■ **STORED DATA**:
━━━━━━━━━━━━━━━━━━━━

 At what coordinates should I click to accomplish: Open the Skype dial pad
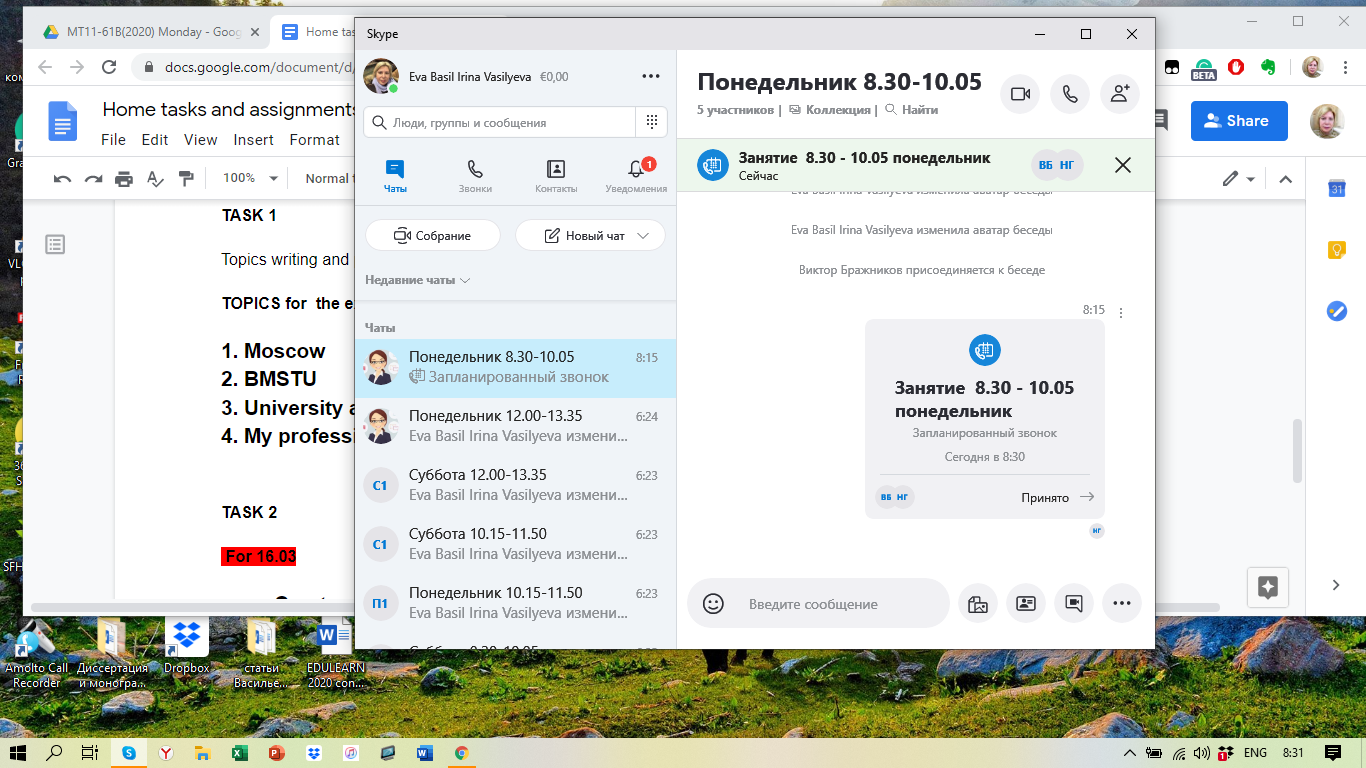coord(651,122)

━━━━━━━━━━━━━━━━━━━━

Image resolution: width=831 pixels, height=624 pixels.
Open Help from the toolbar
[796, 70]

━━━━━━━━━━━━━━━━━━━━

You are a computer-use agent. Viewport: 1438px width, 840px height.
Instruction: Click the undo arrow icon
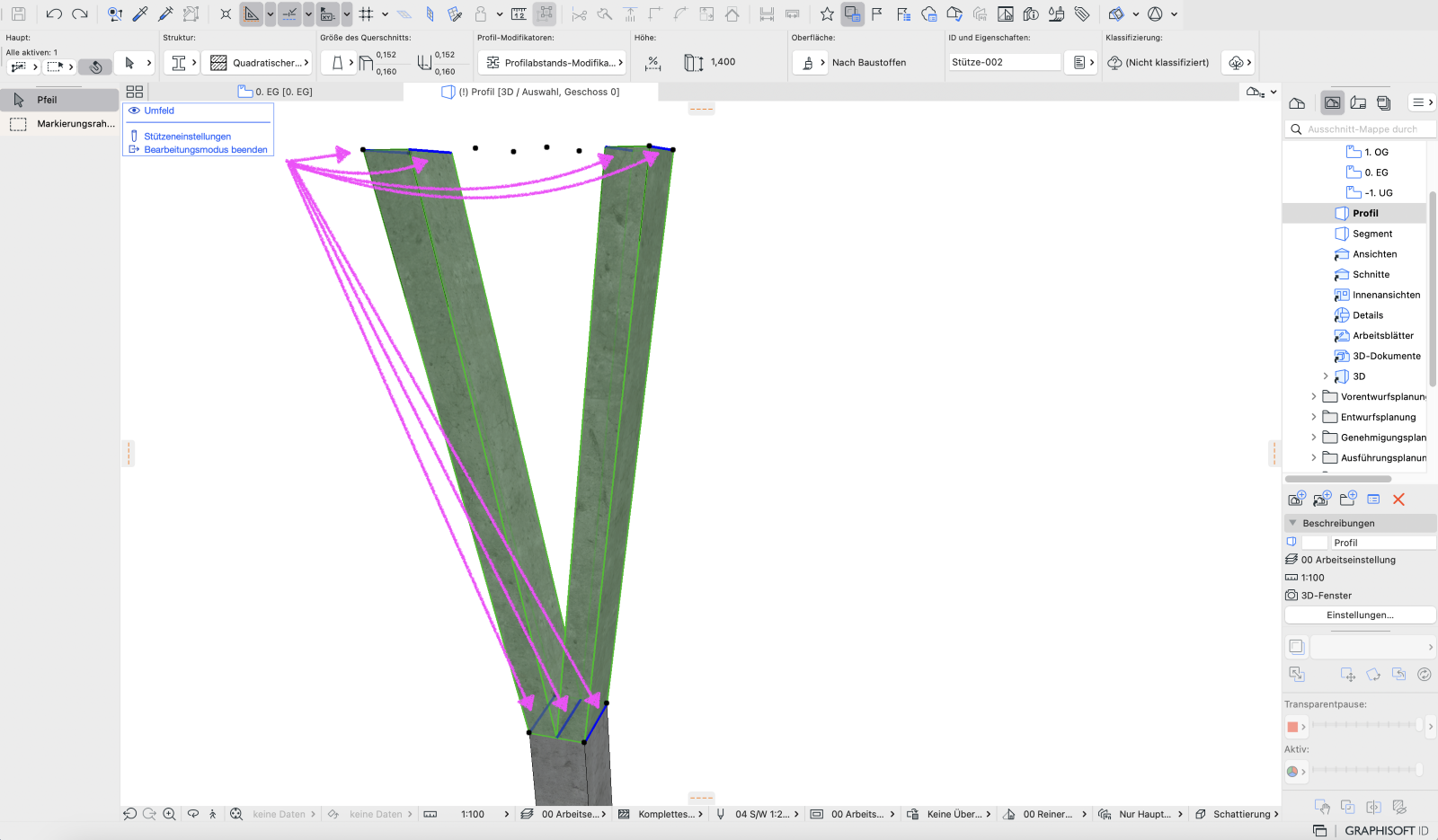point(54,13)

━━━━━━━━━━━━━━━━━━━━

■ **WHAT TO DO**: If a line above contains the string "height", count it, then give the total and nothing else.

■ **RESULT FOR THIS EXERCISE**: 2